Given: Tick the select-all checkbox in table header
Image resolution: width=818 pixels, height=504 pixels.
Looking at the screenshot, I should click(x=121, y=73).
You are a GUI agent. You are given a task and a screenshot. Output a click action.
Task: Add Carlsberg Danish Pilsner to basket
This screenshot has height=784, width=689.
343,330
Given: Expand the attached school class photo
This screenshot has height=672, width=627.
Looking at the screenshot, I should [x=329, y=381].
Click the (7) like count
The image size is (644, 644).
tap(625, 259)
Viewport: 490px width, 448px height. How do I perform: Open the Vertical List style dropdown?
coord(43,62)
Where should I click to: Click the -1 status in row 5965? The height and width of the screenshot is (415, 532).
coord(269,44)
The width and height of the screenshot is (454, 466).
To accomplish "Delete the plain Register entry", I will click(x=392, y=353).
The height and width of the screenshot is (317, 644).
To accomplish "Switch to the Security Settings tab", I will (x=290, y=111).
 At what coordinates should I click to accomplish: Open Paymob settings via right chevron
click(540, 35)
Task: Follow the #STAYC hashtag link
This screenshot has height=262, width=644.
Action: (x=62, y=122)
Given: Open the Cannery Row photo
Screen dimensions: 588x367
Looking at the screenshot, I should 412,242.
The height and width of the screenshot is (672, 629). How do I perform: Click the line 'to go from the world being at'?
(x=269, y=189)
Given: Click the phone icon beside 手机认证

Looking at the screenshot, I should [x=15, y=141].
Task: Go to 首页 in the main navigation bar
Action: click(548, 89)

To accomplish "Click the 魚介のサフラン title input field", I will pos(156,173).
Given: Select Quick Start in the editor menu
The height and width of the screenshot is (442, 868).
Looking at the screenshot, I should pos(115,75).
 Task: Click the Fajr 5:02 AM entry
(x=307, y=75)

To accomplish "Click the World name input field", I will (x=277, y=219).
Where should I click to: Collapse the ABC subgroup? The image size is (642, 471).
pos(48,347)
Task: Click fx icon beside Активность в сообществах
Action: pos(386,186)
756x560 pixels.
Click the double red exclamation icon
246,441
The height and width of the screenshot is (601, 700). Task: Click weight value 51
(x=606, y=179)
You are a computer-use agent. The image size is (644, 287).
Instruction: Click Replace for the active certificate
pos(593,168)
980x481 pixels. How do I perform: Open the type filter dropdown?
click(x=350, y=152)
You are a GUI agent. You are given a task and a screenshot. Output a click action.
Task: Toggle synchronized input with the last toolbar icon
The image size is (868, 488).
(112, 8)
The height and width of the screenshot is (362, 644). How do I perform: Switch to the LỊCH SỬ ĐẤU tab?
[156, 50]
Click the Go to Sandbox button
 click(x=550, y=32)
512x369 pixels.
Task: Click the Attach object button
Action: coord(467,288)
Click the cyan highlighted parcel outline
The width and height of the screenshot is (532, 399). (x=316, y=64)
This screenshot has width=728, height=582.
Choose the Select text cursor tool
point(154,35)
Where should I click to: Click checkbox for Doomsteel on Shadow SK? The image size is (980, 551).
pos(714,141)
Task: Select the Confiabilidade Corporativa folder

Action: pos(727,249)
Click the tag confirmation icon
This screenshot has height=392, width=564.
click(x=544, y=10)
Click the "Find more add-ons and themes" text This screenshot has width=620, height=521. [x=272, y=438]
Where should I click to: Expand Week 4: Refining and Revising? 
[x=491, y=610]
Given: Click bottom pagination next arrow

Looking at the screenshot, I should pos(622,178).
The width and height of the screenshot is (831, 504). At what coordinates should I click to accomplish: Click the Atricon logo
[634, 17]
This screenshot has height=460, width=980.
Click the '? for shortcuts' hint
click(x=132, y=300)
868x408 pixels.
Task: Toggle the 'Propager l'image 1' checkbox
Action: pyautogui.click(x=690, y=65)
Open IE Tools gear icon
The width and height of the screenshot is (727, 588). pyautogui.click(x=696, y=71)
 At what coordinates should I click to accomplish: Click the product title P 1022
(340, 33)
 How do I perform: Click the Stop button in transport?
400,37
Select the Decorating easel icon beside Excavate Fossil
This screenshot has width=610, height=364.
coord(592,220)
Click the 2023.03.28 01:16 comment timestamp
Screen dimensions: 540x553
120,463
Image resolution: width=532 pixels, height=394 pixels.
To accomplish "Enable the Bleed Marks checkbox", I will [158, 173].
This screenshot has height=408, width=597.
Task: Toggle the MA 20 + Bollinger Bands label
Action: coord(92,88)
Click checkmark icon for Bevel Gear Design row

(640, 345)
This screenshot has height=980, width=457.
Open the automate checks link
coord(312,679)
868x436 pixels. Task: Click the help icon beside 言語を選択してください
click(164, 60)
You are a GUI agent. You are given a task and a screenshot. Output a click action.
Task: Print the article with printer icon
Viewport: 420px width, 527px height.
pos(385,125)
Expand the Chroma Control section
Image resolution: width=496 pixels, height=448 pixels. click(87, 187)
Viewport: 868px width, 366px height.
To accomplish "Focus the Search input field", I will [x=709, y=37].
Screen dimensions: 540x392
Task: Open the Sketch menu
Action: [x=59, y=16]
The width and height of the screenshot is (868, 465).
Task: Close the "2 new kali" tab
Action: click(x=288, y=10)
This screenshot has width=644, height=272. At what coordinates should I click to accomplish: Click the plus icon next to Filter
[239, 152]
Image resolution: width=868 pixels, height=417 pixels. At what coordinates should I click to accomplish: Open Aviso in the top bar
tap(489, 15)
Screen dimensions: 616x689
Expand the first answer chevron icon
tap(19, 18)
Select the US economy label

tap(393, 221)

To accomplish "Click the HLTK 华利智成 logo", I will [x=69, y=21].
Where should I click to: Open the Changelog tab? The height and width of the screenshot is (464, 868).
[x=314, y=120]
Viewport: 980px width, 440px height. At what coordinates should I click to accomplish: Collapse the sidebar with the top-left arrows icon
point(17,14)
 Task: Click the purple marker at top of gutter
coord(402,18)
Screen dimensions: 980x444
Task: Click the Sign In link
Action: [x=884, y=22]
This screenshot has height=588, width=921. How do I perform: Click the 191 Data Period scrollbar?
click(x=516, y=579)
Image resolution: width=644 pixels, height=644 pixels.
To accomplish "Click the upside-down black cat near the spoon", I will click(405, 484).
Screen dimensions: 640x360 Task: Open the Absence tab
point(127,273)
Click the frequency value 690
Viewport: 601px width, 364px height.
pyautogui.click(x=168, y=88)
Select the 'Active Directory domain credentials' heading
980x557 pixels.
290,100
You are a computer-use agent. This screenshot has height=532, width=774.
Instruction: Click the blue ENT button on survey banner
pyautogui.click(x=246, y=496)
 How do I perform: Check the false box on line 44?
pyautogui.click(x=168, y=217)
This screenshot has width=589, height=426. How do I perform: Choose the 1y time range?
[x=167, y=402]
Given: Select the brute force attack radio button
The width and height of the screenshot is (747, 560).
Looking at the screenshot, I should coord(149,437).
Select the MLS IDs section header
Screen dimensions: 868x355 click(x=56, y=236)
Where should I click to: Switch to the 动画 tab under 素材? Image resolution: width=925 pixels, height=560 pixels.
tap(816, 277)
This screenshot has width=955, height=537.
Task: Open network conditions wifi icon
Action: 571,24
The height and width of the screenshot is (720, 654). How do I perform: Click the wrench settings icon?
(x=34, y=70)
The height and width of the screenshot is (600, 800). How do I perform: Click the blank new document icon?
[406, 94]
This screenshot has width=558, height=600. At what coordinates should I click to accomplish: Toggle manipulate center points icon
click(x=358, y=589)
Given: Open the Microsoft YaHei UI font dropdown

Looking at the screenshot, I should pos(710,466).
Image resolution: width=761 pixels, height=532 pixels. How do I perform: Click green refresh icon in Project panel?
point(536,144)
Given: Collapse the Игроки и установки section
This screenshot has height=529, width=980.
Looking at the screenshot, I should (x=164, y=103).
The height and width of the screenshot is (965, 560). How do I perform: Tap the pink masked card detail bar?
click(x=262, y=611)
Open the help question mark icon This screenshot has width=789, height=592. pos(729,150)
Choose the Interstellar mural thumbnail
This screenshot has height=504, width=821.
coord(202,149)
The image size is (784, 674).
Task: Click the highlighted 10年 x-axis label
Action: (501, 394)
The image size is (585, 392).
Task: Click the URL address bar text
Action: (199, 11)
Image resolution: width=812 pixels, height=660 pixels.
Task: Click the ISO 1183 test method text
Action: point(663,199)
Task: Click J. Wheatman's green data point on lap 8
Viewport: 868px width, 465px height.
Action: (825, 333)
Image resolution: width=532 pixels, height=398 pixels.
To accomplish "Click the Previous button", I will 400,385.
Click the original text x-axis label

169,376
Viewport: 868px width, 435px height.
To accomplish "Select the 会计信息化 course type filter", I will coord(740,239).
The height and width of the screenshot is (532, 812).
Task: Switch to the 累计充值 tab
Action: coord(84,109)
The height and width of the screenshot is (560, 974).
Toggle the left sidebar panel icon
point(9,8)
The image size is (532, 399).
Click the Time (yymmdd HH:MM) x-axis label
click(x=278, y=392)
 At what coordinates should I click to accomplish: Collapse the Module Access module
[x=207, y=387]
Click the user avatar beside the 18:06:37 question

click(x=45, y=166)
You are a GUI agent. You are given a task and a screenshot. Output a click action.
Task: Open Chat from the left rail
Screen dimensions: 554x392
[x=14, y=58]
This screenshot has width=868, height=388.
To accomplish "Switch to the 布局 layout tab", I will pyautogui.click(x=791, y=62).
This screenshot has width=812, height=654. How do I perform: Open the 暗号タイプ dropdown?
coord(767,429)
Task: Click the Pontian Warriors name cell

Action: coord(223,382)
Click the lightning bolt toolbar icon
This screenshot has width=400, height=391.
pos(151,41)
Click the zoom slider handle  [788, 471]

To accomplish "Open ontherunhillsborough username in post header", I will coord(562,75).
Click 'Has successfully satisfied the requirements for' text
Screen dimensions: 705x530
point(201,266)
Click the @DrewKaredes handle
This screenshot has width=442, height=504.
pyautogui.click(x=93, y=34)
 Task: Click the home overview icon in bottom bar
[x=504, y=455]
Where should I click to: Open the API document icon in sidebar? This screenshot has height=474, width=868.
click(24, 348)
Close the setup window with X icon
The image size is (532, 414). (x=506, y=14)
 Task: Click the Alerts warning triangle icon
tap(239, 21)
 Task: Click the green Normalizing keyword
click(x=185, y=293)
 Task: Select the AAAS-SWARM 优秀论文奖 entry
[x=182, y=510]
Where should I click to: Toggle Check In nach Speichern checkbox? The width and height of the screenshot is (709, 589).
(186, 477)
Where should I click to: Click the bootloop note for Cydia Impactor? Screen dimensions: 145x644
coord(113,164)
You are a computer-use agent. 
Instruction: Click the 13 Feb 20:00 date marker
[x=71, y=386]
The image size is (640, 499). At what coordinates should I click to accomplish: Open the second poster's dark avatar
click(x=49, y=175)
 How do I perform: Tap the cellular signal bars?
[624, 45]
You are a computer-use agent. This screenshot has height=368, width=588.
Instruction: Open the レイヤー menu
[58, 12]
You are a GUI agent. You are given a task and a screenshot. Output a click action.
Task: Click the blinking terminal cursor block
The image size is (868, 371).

-- Your assignment --
Please make an exact copy of the lines above from the line with "Toggle the left sidebar panel icon" through the line with "This screenshot has width=868, height=388.", both ends included.

-- Output --
Toggle the left sidebar panel icon
point(9,8)
The image size is (532, 399).
Click the Time (yymmdd HH:MM) x-axis label
click(x=278, y=392)
 At what coordinates should I click to accomplish: Collapse the Module Access module
[x=207, y=387]
Click the user avatar beside the 18:06:37 question

click(x=45, y=166)
You are a GUI agent. You are given a task and a screenshot. Output a click action.
Task: Open Chat from the left rail
Screen dimensions: 554x392
[x=14, y=58]
This screenshot has width=868, height=388.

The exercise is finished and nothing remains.